Back in the village – things very somnolent there at mid-morning, heavily-leafed trees shading the dirt streets – we settle into the pace of the place. Enfants mouches follow us everywhere. We stop at a postage stamp-size store to buy Pepsis. We banter with kids and I offer my half-drunk can to a tiny girl who delightedly snatches it from me. She tears off with three pals and shares it with them, pouring drink down their throats. We play with kids, losing track of our companions only to realize they’ve gone off on the City Tour. Somehow we’ve missed it. A man comes along, walking deliberately, carrying a briefcase, looking like a bureaucrat, and scares off the kids as if staring at us would be harmful to them. We drift off, encounter the tour and return with it.
Later we go outside the village for lunch and as I write, an audience of two dozen kids sits ten or fifteen yards from the rich Americans – they’re in the sun – as the rich guys (us) loll in the shade. El Hadj speaks to them to keep them at a distance. (Are they Toubou kids?) Ixa has been seen moving near the kids with a long switch. I suddenly look up to see nine girl kids (the others seem mainly boys) watching D and me in one of the Land Cruisers as she reads and I write. I’m reminded of the French colons in “Black and White in Color.” Someday someone will make a movie about people like us – the rich eye-balling the poor.
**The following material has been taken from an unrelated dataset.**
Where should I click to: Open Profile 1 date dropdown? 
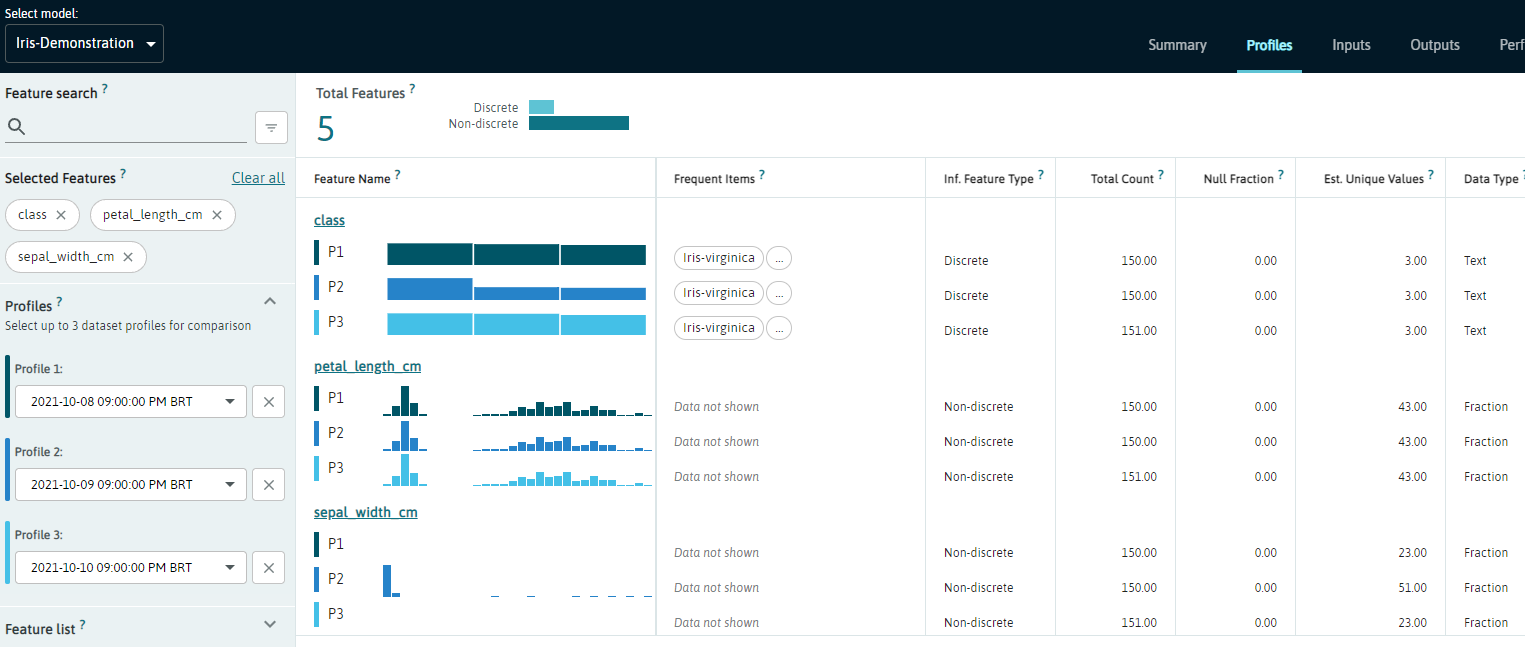click(x=131, y=402)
As the afternoon wears on, one of the LCs goes off. The enfants mouches disappear. We wait and wait for the LC’s return. I tell myself to get into the rhythm of Africa, to listen to the silence – not even insects droning. At last we start walking back to town. The vehicle returns. We go out to watch the loading of camels – or the prep of their cargoes; they took off this morning. Phil had thought we’d set up camp, then return to watch the camels but we do it Ixa’s way and erect tents in post-sunset twilight in the dunes.
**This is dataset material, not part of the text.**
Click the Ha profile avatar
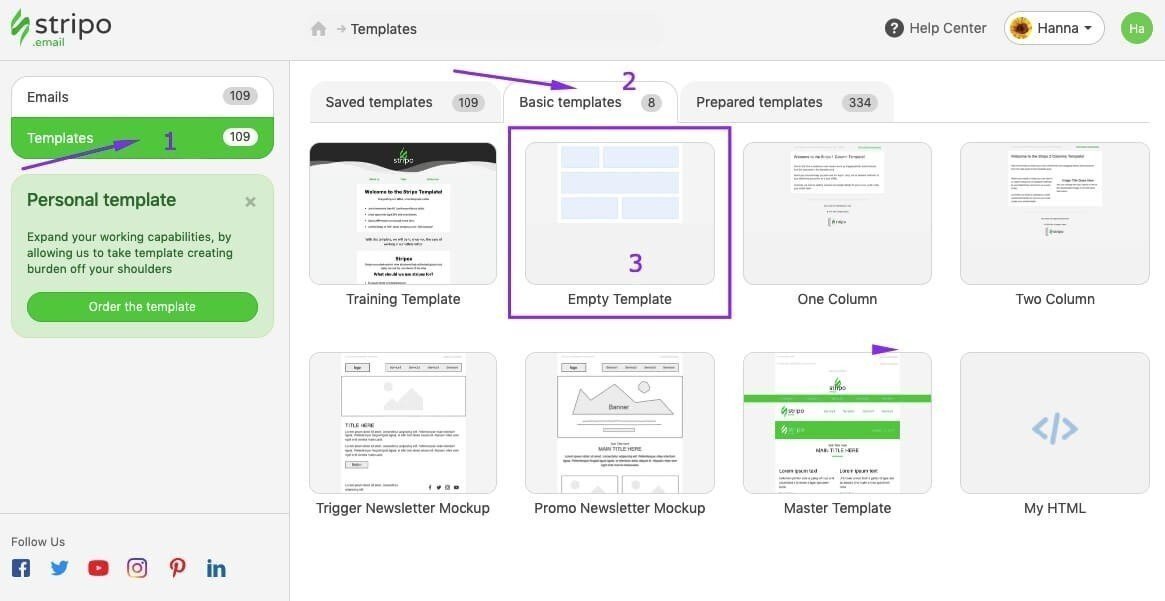Screen dimensions: 1165x601 1137,28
Dennis has an interesting theory. The sort of travel we’re doing, he says, has been possible only for about 50 years; it will be phased out in another half century. As he sees it, we are living in a charmed window. He says technology and fossil fuels make our travel possible. Demographics and the rising cost of fuels (plus other factors) will doom this activity for our grandchildren, he contends. Who knows.
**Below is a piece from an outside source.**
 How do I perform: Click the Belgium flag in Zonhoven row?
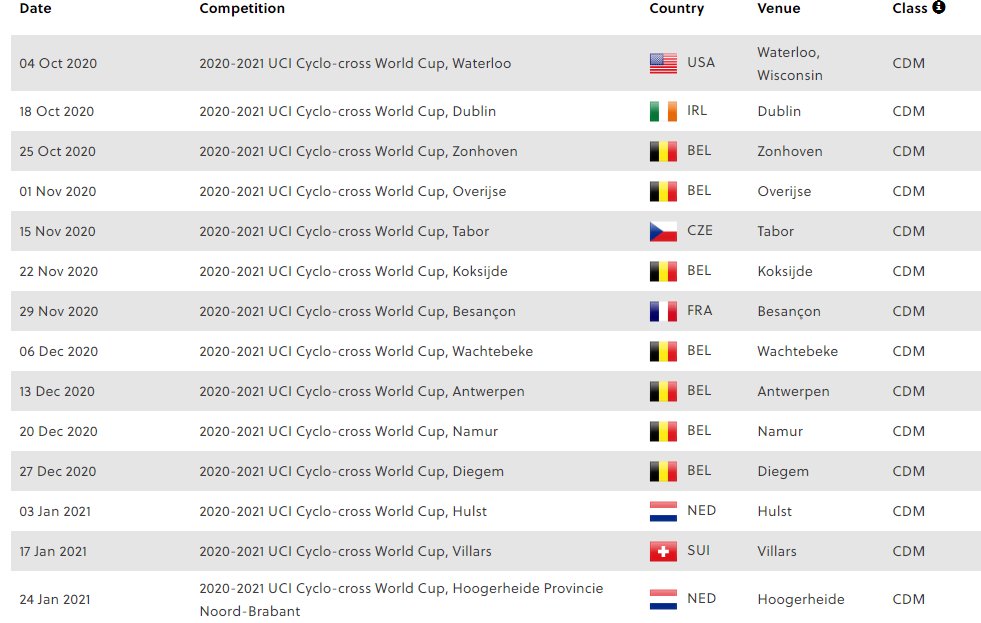(663, 151)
As dinner ends two Bilma men appear in camp. We talk with them, although only one speaks French, the lingua franca. He’s a guy two years older than Phil and Ralph (both born in 1944) – that is 57 or so – who, not surprisingly, looks considerably older than our associates. Phil queries him about Bilma history. He contends the oasis was discovered by Tuaregs from Air searching for lost camels. (But our impression is that it has existed at least since Roman times as a cross-desert watering spot.) He says the dominant tribe is the Kanuri, originally from Yemen, and “white” (or at least Berber color), but now so intermixed with other groups as to be black. His father was Kanuri; his mother Toubou. The sous prefets (local officials) in Bilma and Fashi are Kanuri; those in Dirkou and Chirfa are Toubou, he says. His historical information is rather uncertain. He does say life is getting better in Bilma; he expects the caravans to continue indefinitely. People now sleep on mattresses of the kind we are sleeping on, not on the bare ground. Whereas people used to go barefoot, now they have sandals and shoes and kids expect to have two “complets” (suits of clothes).